Strengths of this study are the large and heterogeneous patient sample and the survey design that ensured a broad representation of the general population. A further strength is the use of validated skin-specific HRQoL measures, such as the DLQI and Skindex-16. To our knowledge, we are the first to test measurement invariance for the ICECAP-A. There are some limitations that are worth noting. First, disadvantages of the online data collection, such as excluding people with no internet access should be considered. In Hungary among the population 16 years or older, the average internet penetration rate at the time of this survey was around 80% [53]. Thus, selection bias might have occurred, to some extent. Secondly, the study was based on self-reported information on diagnosis provided by patients that may be more prone to errors compared to data collection in clinical settings, whereby diagnosis is confirmed by physicians. Thirdly, the survey reached mostly less severe cases as 89.3% had a DLQI score of ≤ 10. Furthermore, we did not have any information on the treatment history of these patients. Several earlier studies from Hungary confirmed that successful treatment and management of skin diseases improve health-related quality of life and well-being of patients [9, 54,55,56,57,58,59]. Fourthly, in absence of a Hungarian value set for the ICECAP-A, our analyses relied on the ICECAP-A value set for the UK and not that of the Hungarian population, whose values may differ across attributes and levels. Finally, this study had a cross-sectional design that prevented the assessment of other measurement properties, such as test–retest reliability and responsiveness.

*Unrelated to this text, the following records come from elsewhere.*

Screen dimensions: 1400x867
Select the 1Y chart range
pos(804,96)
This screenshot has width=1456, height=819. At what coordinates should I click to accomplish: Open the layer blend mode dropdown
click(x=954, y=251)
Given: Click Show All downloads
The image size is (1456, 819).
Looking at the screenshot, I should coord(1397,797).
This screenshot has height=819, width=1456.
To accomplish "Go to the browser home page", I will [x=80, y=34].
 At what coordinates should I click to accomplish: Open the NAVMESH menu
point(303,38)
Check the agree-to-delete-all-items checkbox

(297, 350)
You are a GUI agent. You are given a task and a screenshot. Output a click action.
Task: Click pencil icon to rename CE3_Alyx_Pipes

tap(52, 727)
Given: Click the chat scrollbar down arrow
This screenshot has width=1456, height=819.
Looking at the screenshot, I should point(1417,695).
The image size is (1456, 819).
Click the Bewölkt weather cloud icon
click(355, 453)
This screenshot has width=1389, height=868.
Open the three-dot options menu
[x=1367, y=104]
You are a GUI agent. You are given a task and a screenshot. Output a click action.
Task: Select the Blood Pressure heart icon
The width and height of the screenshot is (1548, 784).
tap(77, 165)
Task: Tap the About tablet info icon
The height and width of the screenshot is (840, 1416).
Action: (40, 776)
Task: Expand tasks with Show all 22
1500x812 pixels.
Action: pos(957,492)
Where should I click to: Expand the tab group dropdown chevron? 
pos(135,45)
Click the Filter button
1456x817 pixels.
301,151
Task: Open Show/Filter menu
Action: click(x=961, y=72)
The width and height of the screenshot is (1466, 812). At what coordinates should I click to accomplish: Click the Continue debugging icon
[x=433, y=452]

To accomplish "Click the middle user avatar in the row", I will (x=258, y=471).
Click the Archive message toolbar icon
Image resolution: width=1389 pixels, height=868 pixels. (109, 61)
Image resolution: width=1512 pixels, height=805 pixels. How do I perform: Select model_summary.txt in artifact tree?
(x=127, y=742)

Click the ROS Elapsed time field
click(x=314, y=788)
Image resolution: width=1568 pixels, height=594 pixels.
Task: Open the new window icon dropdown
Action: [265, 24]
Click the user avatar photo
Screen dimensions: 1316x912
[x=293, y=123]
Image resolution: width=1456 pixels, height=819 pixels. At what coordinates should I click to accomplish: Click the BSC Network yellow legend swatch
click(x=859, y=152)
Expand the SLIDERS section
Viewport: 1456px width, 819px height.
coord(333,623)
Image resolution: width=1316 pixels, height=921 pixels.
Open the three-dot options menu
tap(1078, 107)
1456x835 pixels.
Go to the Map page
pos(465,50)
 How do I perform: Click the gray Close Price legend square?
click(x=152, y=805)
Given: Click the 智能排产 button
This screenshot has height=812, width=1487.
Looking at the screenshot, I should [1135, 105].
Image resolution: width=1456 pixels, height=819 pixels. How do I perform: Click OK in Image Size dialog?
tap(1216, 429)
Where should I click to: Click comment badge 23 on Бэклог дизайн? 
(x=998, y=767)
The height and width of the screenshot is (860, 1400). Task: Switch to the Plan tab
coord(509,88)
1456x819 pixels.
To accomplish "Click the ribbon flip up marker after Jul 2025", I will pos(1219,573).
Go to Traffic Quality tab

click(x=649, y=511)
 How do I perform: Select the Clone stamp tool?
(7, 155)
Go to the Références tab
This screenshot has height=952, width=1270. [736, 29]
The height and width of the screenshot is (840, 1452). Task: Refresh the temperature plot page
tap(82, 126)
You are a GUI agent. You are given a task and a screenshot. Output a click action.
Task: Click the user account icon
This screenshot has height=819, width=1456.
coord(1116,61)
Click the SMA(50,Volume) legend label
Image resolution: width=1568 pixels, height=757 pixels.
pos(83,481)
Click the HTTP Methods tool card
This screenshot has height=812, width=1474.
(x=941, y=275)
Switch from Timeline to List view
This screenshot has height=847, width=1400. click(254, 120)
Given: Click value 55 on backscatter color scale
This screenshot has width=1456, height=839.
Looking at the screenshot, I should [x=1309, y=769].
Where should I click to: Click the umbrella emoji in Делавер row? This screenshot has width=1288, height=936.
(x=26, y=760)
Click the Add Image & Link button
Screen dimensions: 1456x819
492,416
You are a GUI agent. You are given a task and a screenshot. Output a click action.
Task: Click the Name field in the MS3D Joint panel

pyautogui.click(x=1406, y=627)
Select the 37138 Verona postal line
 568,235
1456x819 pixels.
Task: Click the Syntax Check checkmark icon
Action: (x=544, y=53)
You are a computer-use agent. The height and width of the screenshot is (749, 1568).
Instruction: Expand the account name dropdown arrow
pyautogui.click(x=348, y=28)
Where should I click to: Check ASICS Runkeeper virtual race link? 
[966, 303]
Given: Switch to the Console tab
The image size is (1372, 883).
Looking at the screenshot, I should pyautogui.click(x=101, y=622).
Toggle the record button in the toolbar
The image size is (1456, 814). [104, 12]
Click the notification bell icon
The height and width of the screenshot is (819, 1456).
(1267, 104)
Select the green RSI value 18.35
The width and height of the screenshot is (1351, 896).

In conclusion, the ICECAP-A was found to be a valid tool to measure capability well-being in a dermatological patient population. However, a local dependency was found between the attributes of ‘attachment’ and ‘enjoyment’ that warrants further investigation. Future studies are recommended to assess capability well-being and confirm measurement properties of the ICECAP-A in common chronic inflammatory skin diseases, such as psoriasis, atopic dermatitis and acne. Further research steps also include the validation of the elderly version of ICECAP, the ICECAP-O in dermatological patients as well as the validation of alternative capability measures in this patient population.